Model Answer Starter: "Two parts: in C, use attribute((section(".my_section"))) to assign the symbol to a custom section. In the linker script, place that section at a fixed address: .my_section 0x0800FF00 : { KEEP(*(.my_section)) } >FLASH. Use KEEP to prevent the linker from discarding it during garbage collection. This is commonly used for firmware version headers at fixed offsets, bootloader shared data, or DMA buffers that need specific alignment."

Trap Alerts

  • Don't say: "The boot process is simple — it just runs main()" — this misses the entire memory initialization chain that makes C work
  • Don't forget: const on large lookup tables — without it, they consume both Flash AND RAM
  • Don't ignore: That SystemInit runs before main but after .data/.bss init — clock configuration happens at this specific point

Follow-up Questions

  • "What is VTOR and when would you relocate the vector table?"
  • "What does SystemInit() typically do?"
  • "How do you determine stack and heap sizes for your application?"
  • "What happens if the stack and heap collide?"
  • "How do you implement a dual-bank bootloader with separate vector tables?"
💡Practice Boot & Startup Interview Questions

Ready to test yourself? Head over to the Boot & Startup Interview Questions page for a full set of Q&A with collapsible answers — perfect for self-study and mock interview practice.

Practice

What are the first two values the Cortex-M hardware reads from the vector table on reset?
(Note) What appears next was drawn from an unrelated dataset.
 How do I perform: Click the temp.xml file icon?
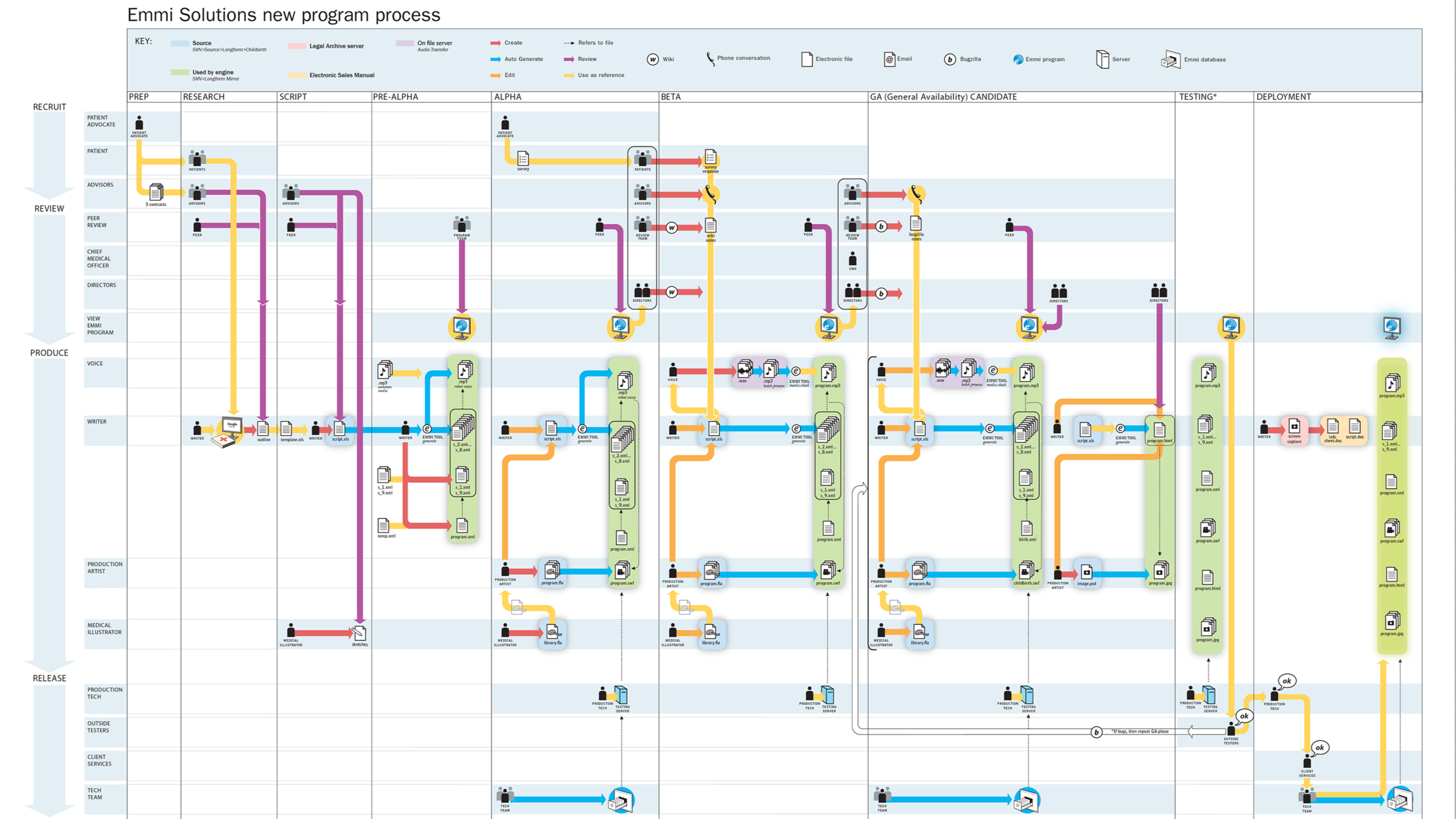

A 10 KB uninitialized buffer declared as 'static uint8_t buf[10240];' — how much Flash does it consume?

Why must .data have both a VMA and an LMA?

What is the most likely cause of a hard fault that occurs during startup, before main() is reached?

Real-World Tie-In

OTA-Capable IoT Device — A LoRa sensor node uses a dual-bank Flash layout: bank A holds the running firmware, bank B receives OTA updates. Each bank has its own vector table at a known offset. The bootloader at the start of Flash validates the CRC of each bank, selects the valid one, sets VTOR to point to that bank's vector table, and jumps to its Reset_Handler. If the new firmware crashes (watchdog reset), the bootloader falls back to the previous bank on next boot.
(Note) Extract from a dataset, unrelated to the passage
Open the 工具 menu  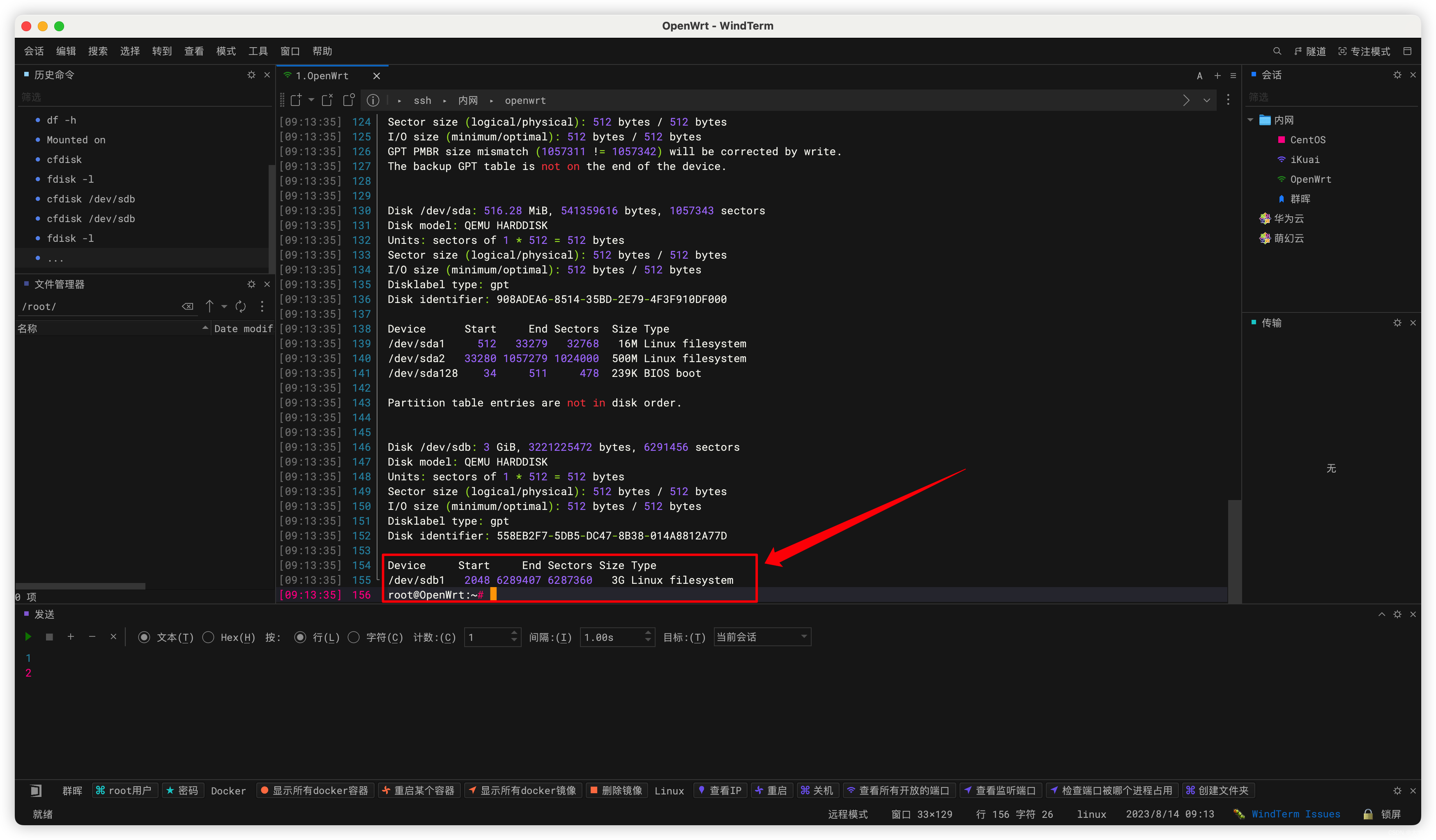click(x=258, y=51)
Safety-Critical Motor Controller — An automotive ECU reserves a fixed Flash region (0x0800FF00) for a firmware metadata struct containing version, build date, CRC, and safety certification ID. The linker script places this at a fixed address so the bootloader and diagnostic tools can read it without knowing the firmware layout. Stack is sized at 4 KB with an MPU guard region, and stack painting during factory test verifies worst-case usage stays under 3.2 KB with 25% margin.